**To do**
Repeat the lines below exactly as written, please, from the line with "1074x579 pixels." to the line with "Given: Maximize the application window", both lines included, and no others.

== Segment start ==

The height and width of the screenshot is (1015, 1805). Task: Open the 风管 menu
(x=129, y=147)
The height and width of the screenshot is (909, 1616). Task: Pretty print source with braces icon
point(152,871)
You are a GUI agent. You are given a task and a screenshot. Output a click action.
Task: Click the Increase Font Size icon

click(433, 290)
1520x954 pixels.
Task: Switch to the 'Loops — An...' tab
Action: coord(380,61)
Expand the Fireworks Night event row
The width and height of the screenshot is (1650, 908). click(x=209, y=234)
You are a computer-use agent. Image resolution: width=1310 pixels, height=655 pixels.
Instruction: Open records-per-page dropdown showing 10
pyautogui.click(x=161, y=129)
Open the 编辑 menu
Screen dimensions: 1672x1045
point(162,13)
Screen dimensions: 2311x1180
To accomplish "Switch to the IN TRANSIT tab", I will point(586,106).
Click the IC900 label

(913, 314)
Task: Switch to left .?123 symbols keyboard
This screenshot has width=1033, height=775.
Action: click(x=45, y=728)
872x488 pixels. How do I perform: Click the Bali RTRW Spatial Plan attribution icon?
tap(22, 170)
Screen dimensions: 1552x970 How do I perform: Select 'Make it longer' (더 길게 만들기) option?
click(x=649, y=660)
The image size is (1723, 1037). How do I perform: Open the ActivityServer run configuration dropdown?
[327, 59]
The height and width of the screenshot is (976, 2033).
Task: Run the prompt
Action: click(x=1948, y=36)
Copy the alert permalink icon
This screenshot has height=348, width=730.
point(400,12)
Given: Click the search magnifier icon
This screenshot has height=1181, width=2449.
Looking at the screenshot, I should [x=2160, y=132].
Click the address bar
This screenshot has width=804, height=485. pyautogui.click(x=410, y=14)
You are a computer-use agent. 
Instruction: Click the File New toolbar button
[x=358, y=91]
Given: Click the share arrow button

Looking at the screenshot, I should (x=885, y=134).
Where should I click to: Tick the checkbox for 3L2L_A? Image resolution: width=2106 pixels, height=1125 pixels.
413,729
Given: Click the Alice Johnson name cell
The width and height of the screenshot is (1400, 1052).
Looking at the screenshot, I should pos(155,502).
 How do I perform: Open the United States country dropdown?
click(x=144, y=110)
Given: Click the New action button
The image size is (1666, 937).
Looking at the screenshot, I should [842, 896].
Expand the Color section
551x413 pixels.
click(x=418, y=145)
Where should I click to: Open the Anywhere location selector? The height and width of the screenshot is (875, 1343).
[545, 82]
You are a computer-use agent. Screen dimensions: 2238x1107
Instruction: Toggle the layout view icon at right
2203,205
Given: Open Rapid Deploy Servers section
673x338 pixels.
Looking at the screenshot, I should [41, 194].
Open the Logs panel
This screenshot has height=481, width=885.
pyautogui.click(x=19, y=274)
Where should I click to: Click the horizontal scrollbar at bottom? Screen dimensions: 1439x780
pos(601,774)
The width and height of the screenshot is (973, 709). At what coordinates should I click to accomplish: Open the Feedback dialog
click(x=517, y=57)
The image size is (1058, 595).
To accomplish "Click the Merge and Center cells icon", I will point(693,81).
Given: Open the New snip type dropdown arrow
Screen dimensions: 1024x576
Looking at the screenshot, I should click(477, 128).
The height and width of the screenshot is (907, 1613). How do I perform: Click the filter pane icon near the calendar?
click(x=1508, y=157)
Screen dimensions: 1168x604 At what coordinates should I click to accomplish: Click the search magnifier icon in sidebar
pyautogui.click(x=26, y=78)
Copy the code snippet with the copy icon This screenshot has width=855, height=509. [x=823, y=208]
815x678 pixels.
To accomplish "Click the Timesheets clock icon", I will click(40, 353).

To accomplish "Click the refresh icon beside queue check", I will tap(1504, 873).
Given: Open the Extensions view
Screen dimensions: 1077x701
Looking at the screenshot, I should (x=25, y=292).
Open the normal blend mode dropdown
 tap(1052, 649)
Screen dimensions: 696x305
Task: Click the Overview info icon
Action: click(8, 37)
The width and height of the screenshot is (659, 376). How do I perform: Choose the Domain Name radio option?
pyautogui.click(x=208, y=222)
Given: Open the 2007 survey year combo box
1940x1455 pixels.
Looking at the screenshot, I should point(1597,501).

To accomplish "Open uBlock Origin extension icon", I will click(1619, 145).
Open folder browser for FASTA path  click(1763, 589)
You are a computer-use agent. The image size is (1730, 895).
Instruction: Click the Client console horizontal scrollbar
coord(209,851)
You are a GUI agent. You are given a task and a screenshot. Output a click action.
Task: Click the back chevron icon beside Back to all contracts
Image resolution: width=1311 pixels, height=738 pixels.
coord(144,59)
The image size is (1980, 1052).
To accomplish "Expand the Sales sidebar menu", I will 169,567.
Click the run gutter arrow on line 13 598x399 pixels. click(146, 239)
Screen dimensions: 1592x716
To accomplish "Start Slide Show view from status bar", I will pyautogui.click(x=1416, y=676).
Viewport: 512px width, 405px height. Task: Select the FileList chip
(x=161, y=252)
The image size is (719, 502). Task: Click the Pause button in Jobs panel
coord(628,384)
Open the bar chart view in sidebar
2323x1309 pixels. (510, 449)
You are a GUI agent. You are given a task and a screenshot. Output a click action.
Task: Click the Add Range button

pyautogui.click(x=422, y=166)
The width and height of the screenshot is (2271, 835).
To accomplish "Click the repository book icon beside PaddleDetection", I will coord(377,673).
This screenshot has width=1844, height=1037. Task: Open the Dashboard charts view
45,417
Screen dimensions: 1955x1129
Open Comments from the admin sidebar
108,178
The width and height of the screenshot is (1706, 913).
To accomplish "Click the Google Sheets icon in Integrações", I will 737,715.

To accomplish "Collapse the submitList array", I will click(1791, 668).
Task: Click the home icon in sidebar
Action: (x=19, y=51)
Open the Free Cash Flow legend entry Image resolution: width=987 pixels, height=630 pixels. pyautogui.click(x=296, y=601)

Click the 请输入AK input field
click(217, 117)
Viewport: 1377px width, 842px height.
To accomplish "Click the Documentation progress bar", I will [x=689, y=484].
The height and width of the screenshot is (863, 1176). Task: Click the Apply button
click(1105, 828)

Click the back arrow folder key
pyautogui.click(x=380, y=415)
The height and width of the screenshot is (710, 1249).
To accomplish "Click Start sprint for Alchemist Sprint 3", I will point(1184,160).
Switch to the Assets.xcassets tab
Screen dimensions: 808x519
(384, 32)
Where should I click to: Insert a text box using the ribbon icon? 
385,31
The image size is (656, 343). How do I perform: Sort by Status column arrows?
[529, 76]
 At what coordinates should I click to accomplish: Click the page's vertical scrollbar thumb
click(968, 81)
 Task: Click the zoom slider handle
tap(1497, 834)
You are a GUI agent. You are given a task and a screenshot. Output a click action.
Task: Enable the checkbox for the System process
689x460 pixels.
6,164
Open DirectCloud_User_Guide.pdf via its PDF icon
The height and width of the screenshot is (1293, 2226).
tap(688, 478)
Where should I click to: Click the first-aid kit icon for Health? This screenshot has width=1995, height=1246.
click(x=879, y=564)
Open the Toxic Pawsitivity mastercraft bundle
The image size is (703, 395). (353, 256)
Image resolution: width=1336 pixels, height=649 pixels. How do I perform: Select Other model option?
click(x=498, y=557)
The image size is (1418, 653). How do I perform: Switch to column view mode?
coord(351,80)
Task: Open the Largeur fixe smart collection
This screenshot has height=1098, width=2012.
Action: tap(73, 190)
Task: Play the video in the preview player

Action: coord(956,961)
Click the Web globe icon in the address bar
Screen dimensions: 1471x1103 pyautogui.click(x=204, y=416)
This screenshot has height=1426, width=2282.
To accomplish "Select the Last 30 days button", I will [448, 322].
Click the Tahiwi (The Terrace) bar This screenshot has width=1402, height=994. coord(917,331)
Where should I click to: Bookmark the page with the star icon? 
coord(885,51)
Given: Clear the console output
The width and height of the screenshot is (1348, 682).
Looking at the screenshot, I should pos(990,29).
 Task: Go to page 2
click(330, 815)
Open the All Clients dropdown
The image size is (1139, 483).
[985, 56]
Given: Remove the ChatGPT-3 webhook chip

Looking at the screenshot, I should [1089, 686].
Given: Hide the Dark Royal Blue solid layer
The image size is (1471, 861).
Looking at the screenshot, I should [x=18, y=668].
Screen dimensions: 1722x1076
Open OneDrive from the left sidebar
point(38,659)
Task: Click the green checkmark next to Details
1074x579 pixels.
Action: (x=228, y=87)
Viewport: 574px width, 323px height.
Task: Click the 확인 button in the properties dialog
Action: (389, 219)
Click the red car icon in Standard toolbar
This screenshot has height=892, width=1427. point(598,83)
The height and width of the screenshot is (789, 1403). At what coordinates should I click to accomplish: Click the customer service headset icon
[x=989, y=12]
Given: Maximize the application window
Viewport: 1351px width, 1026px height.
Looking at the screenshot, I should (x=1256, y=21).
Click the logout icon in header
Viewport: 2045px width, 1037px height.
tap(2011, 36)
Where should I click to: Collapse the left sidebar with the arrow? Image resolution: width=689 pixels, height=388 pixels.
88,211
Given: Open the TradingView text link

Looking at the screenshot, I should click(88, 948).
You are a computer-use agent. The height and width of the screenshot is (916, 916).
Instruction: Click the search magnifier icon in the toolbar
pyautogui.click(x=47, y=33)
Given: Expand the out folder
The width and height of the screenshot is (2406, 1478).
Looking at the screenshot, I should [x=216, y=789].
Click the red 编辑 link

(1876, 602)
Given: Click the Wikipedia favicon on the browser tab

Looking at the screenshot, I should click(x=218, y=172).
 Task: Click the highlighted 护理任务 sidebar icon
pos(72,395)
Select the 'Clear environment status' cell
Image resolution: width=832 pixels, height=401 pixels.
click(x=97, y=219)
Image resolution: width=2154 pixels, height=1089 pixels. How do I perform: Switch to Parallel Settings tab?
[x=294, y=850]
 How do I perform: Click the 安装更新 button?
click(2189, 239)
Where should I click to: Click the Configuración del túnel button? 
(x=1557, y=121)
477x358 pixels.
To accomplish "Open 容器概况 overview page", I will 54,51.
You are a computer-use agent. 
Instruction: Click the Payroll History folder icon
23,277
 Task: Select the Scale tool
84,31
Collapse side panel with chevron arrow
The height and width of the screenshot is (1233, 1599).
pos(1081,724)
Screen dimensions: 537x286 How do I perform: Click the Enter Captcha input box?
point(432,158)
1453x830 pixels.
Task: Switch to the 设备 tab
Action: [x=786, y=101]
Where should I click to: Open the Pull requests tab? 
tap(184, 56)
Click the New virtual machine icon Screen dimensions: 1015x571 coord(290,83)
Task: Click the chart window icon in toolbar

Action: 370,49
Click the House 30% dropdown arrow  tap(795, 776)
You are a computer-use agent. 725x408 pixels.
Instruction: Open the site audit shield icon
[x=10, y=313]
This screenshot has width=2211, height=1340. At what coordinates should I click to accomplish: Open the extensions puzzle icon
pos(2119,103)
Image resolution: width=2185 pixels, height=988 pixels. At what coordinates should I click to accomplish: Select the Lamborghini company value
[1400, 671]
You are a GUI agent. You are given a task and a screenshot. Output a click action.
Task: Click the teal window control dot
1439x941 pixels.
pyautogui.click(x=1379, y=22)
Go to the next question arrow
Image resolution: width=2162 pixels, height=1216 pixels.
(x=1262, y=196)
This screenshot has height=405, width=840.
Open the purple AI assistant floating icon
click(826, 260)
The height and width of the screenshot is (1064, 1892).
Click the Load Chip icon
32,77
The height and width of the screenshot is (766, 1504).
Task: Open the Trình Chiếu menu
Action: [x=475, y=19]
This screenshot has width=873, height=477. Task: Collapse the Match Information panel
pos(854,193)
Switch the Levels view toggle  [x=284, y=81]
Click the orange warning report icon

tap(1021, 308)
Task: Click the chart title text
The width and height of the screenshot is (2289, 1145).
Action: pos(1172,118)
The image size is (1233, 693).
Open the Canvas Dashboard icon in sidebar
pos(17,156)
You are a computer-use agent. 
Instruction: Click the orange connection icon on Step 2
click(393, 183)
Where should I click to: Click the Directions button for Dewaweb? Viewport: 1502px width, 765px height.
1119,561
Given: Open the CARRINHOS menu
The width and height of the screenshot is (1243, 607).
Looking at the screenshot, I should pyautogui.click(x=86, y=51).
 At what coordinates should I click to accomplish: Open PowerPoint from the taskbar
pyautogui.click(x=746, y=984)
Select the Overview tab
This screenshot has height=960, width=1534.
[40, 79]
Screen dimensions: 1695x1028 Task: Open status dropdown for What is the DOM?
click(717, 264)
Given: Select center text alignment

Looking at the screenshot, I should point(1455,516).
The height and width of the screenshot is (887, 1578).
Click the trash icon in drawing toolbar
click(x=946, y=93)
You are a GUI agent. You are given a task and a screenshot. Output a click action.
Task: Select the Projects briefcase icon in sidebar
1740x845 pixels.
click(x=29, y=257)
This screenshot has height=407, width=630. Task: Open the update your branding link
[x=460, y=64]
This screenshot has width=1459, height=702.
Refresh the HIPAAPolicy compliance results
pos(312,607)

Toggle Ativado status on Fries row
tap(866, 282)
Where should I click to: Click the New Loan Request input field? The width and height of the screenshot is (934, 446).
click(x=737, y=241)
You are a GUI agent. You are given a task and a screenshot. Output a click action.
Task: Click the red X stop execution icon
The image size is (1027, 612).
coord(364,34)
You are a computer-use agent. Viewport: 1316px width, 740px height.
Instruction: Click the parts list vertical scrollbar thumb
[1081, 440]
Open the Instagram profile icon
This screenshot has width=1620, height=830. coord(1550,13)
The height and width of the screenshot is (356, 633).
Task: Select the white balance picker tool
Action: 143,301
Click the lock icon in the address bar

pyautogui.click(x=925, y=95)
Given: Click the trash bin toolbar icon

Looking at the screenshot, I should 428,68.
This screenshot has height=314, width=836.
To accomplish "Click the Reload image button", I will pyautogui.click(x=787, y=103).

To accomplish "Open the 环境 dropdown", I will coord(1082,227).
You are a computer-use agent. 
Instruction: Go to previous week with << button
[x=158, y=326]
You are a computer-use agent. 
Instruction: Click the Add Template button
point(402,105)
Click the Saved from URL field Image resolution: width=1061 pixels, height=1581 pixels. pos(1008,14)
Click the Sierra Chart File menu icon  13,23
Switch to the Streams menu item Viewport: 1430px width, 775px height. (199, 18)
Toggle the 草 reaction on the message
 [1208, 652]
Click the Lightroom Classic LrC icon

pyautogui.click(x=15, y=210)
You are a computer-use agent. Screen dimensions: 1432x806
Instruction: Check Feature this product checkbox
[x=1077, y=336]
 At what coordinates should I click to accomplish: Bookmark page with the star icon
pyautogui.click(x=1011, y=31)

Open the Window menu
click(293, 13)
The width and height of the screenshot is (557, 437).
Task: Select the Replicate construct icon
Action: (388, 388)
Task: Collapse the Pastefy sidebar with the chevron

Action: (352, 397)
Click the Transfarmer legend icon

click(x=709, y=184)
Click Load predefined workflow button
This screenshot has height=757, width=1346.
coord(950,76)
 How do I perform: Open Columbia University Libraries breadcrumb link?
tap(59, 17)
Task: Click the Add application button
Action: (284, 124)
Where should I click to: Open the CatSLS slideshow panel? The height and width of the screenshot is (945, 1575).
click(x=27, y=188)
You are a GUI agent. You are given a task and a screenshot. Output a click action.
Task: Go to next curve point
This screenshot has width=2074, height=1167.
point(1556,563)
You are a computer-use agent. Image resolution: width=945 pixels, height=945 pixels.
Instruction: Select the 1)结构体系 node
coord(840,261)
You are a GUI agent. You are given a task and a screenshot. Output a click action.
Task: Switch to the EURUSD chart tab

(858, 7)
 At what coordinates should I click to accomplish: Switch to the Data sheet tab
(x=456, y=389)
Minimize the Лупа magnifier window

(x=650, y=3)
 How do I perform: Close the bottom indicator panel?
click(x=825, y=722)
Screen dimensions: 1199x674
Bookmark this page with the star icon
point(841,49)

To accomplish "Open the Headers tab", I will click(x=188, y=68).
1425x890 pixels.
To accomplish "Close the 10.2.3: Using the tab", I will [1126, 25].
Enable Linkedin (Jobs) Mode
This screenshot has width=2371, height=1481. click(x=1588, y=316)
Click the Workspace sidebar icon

== Segment end ==

**Output for this task**
1074x579 pixels.
Action: (x=228, y=87)
Viewport: 574px width, 323px height.
Task: Click the 확인 button in the properties dialog
Action: (389, 219)
Click the red car icon in Standard toolbar
This screenshot has height=892, width=1427. point(598,83)
The height and width of the screenshot is (789, 1403). At what coordinates should I click to accomplish: Click the customer service headset icon
[x=989, y=12]
Given: Maximize the application window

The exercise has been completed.